Data as the foundation of sustainable care
Every disconnected dataset has an impact on safety, health outcomes, and the economic stability of health systems. According to Rachel, data sustainability is healthcare sustainability. Well-structured, shareable, and long-lived data reduces waste, supports innovation, and extends the lifespan of every technology investment.

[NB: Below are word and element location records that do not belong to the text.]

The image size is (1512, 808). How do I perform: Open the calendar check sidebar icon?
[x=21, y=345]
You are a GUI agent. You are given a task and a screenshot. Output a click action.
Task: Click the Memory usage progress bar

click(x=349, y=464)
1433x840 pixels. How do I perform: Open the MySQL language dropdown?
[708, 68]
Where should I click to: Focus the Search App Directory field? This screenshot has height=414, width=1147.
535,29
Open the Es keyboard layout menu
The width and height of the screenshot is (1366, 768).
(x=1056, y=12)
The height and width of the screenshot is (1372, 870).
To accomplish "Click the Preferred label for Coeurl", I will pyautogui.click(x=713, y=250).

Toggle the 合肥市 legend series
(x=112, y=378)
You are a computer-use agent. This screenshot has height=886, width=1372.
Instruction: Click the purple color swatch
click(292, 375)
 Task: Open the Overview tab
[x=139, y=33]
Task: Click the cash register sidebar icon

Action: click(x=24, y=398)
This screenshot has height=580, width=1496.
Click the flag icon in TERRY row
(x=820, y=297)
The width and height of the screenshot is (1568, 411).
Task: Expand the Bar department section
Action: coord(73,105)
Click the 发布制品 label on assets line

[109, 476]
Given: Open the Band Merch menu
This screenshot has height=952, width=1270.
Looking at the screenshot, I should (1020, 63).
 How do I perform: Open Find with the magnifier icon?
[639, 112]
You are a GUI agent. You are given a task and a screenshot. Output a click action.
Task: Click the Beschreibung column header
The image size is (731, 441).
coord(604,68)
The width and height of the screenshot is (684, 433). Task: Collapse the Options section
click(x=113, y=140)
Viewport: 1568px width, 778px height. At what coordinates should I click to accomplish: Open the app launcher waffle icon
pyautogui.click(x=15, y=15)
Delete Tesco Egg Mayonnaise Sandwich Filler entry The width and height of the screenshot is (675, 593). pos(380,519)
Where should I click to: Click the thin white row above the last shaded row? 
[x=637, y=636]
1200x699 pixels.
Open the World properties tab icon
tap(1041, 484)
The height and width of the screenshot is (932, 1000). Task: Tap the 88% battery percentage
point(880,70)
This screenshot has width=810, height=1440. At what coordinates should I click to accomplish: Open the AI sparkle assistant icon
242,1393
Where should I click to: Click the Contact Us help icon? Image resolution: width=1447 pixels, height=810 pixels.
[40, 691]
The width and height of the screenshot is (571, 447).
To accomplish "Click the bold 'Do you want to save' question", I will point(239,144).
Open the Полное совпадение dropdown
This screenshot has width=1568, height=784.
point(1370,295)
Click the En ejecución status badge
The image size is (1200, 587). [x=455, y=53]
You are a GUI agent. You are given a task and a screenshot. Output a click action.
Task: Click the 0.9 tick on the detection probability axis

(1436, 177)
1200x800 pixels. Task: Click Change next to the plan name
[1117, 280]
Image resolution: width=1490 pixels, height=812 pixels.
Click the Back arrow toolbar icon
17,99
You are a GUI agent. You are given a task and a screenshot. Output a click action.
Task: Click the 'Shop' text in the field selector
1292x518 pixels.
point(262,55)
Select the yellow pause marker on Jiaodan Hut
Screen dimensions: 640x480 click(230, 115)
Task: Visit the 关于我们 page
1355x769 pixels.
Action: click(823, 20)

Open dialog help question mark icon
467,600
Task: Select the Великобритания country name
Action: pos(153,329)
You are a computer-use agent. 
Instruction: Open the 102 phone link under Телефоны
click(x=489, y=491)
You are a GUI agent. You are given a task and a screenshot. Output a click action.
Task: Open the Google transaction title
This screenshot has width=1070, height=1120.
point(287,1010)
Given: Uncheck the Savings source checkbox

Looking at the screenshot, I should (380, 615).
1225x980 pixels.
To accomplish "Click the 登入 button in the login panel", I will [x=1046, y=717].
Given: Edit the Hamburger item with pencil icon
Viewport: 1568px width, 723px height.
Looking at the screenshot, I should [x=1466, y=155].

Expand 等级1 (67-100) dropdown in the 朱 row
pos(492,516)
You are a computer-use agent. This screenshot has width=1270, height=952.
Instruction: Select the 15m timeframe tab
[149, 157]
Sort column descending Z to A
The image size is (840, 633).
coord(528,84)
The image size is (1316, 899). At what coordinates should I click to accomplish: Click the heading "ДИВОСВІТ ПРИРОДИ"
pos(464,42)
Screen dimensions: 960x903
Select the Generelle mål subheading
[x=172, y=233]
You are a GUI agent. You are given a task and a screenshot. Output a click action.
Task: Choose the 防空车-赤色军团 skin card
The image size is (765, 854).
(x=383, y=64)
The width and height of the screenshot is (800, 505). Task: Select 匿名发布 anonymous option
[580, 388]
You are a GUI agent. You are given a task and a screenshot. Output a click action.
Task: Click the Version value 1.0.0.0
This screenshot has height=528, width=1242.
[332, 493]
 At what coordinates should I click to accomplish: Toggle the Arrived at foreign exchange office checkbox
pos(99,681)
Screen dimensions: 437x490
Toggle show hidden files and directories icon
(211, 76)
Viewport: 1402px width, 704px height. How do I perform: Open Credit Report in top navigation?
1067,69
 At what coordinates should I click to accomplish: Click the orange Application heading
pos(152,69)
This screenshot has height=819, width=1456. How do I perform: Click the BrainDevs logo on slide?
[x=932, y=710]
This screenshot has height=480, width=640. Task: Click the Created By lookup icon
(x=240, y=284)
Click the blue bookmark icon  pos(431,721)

The health economics aspect of data is very interesting to her, and she has worked with the London School of Economics to build the economic case. This goes into her work at openEHR International, where she creates a community of people who believe in long-term, value-driven data stewardship. It is the shared values and open collaboration that achieve data sustainability. openEHR’s success lies in the growing network of clinicians, developers, and policymakers working towards this common goal.
In summary
In the 1970s, David Ingram began exploring how computers could represent the complexity of human health. His early work highlighted the difference between modeling medicine and physics, and the need for context in medical data. That insight became the foundation for the GEHR project. The two-level modeling approach used in openEHR was also developed at this time, to separate clinical knowledge from the technology that stores it.
Decades later, Rachel Dunscombe, working as a CIO in the UK’s early integrated care systems, encountered the same challenges in practice. Data was often trapped in rigid and proprietary EMRs and was unable to support new models of care. By adding openEHR along with the EMR, her team could represent richer and more flexible health data.
Both journeys converge on the same principle: that healthcare data should live longer than the software it sits in. openEHR is built on that idea and, beyond its spec, is a living, breathing community working towards the goal of sustainable and safe open healthcare data.